年に一度、新しい世界遺産を決める国際会議=世界遺産委員会がインドのニューデリーで開催中。会議にオブザーバー参加している「世界遺産」番組スタッフによる、現地レポートの三回目です。
新規登録を目指す世界遺産候補の審議の二日目、7月27日は冒頭に日本の「佐渡島の金山」の審議が行われ、無事に世界遺産に登録されることになりました。その瞬間の様子を前回のリポートでお伝えしたのですが、その後も続々と新しい世界遺産が決まりました。レポートの第三回は27日の審議の続きです。
世界遺産委員会「超高速」で進む審議
まず「佐渡島の金山」の後に審議され、文化遺産として登録されたのが中国の「北京の中軸線:中国の首都の理想的秩序を表す建造物群」。

かつて北京は城壁で囲まれた都市だったのですが、その一番外側の城壁=外壁の南にある永定門から北へ。前門大街を通り、天安門広場を抜け、皇帝の暮らした紫禁城(現在の故宮)へと、北京の南北を貫く中心軸に築かれた、明朝、清朝、それ以降の歴史的建造物で構成されています。
続いて登録されたのが、タイの文化遺産「プー・プラ・バート、ドヴァーラヴァティー時代のセーマ石の伝統の証」。

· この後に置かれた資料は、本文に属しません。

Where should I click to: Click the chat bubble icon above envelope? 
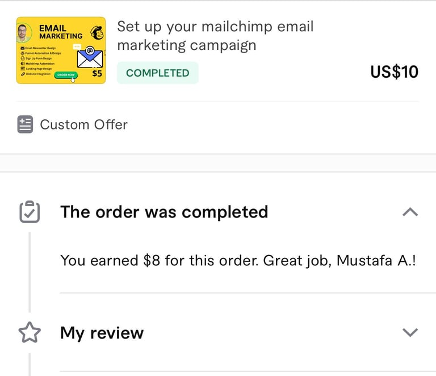pyautogui.click(x=77, y=47)
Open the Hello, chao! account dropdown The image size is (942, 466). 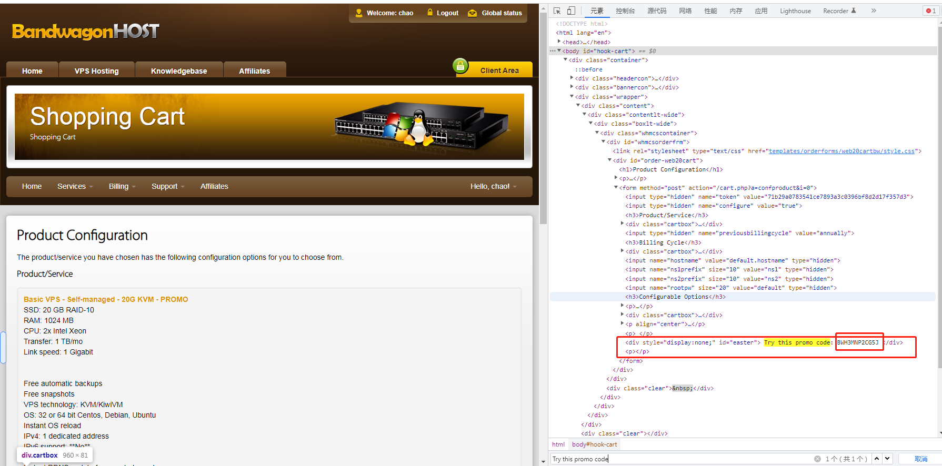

ドヴァーラヴァティーは7~11世紀に仏教を信仰したモン人の王国で、聖俗の境界線に置かれたのが「セーマ石」です。板状の石碑が林立する様子は、ちょっとヨーロッパの巨石文化と似たような感じがします。
当初の予定では27日午前の審議は、このタイまでだったのですが、インドの議長は相変わらず「超高速」で審議を進めていきます。

で、新たに登録されたのがロシアの文化遺産「ケノゼロ湖の文化的景観」。木造の教会が建つ伝統的な農村集落が数多くあり、先住民の森林文化と伝統的なスラブ人の畑の文化が融合して生まれた文化的景観です。
続いて登録されたのは、ケニアの文化遺産「ゲディの歴史地区と考古遺跡」。

10世紀から17世紀にかけて東アフリカ沿岸の交易で栄えた都市・ゲディの遺跡。アフリカ沿岸の各地とペルシャおよびその他の地域を結んだとされます。
このあと昼休みを挟んでかなり時間をとって審議されたのが、南アフリカの「人権、解放、和解: ネルソン・マンデラの遺産群」。

アパルトヘイトと戦ったマンデラと20世紀の南アフリカの政治史に関わるもので構成されていて、ICOMOSの事前評価は「佐渡島の金山」と同じで、「世界遺産に登録」ではなく「追加の情報が必要」という二番手のものでした。

しかし審議の結果、最終的に21の委員国すべてが「登録すべきだ」という意見で、事前評価をくつがえして新規登録となりました。
そのあとマレーシアの新しい文化遺産になったのが「ニア国立公園の洞窟群の考古学的遺産」。

ボルネオ島の西海岸近くにある巨大な洞窟群で、先史時代の岩絵や、船の形をした埋葬地など、5万年にわたる熱帯雨林と人間の関わりの記録が残っているとされます。
続いて登録されたのが、ドイツの文化遺産「シュヴェリーン湖の邸宅群」。

ドイツ北東部の湖畔に建つ建築群です。19世紀にメクレンブルク=シュヴェリーン大公国の首都であった場所で、大公の宮殿や領主の邸宅、運河、池など湖の景観とのアンサンブルが美しいところ。

登録決定後にドイツ代表団が謝辞のスピーチをしたのですが、代表団のメンバーはすべて女性でした。
実は、ここまでで27日に審議予定していた案件は終了。翌28日に予定していたものの審議に入りました。
「このペースだと、今日中に新規登録候補の審議は全部終わってしまうかも・・・」
と思い始めたくらい、高速で審議が進んでいきます。